Dosya içerisinde yer alan hastane kayıtları incelendiğinde, enjeksiyon uygulamasına ilişkin bir onam belgesinin olmadığı görülmüştür.
Bu durumda Mahkemece, davalı idare tarafından davacıya enjeksiyonun sonuçlarının ve olası komplikasyonlarının anlatıldığına ve davacının bu işleme rıza gösterdiğine dair yazılı ve imzalı aydınlatılmış onamının alınıp alınmadığı araştırılarak sonucuna göre manevi tazminat istemi hakkında bir karar verilmesi gerekirken, bu durum araştırılmadan, eksik inceleme sonucu manevi tazminat talebinin reddinde hukuka uyarlık görülmemiştir.
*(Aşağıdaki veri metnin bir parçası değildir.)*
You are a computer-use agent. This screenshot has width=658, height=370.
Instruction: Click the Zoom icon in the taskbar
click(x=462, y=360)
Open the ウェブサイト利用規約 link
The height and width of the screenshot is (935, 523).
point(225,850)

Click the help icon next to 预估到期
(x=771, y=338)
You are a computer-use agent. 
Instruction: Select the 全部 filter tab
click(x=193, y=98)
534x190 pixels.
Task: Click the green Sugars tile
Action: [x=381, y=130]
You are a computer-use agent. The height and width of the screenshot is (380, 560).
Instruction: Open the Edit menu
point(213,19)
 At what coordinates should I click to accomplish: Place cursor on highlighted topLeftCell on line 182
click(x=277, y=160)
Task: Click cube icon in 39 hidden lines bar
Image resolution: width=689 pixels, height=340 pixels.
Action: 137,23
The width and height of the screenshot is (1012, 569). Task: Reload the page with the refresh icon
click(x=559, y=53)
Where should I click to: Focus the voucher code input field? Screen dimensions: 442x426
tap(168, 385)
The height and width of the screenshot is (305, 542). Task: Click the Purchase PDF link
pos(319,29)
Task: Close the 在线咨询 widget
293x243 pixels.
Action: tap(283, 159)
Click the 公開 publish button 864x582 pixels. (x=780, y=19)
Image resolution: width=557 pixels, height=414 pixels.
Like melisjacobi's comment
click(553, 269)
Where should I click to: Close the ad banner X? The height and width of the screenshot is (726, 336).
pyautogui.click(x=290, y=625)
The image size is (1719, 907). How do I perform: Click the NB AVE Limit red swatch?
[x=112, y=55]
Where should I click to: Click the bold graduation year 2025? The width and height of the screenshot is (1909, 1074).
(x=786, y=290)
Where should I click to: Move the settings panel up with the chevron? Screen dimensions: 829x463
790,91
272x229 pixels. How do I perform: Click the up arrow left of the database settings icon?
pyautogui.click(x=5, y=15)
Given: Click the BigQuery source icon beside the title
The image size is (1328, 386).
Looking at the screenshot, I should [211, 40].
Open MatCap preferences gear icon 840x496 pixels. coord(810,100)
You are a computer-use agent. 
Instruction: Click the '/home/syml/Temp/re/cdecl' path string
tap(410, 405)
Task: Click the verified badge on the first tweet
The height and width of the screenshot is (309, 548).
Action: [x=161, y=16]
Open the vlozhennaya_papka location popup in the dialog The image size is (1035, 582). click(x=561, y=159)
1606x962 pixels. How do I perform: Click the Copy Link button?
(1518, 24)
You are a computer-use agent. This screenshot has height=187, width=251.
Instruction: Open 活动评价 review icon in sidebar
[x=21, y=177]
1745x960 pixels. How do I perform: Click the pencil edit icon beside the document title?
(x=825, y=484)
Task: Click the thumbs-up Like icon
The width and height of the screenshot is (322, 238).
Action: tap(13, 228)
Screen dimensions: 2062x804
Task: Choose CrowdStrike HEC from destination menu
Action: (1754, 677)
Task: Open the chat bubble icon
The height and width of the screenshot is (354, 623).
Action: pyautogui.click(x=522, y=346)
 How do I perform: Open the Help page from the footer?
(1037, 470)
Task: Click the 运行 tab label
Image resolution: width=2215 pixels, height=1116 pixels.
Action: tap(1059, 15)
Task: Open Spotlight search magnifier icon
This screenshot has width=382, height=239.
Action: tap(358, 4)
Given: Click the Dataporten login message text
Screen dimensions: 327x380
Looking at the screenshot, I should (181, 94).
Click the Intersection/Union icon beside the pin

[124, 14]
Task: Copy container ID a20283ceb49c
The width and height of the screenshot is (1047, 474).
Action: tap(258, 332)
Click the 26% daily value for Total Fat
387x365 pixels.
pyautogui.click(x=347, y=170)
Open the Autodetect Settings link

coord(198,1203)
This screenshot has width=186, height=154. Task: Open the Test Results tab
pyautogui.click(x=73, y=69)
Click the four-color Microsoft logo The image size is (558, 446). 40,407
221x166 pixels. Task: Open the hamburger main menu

Öte yandan, davalı idare tarafından kararın reddedilen manevi tazminat miktarı için de ayrı vekalet ücretine hükmedilmesi gerekirken hükmedilmemesi nedeniyle hukuka aykırı olduğu iddia edilerek bozulması istenilmiş ise de; Mahkemece bozma kararı üzerine bu hususta yeniden bir karar verileceğinden, davalının anılan temyiz istemi hakkında bu aşamada karar verilmesine gerek görülmemiştir.
KARAR SONUCU :
Açıklanan nedenlerle;
1. Davacının temyiz isteminin kısmen kabulüne, kısmen reddine,
2. Davanın reddi yolundaki … İdare Mahkemesinin … tarih ve E:…, K:… sayılı kararının, manevi tazminat isteminin reddine ilişkin kısmının BOZULMASINA, maddi tazminat isteminin reddine yönelik kısmının ONANMASINA,
3. Bozulan kısım hakkında yeniden bir karar verilmek üzere dosyanın anılan Mahkeme'ye gönderilmesine,
4. 2577 sayılı Kanun'un (Geçici 8. maddesi uyarınca uygulanmasına devam edilen) 54. maddesinin 1. fıkrası uyarınca bu kararın tebliğ tarihini izleyen 15 (on beş) gün içerisinde karar düzeltme yolu açık olmak üzere, 11/11/2021 tarihinde oy birliğiyle karar verildi.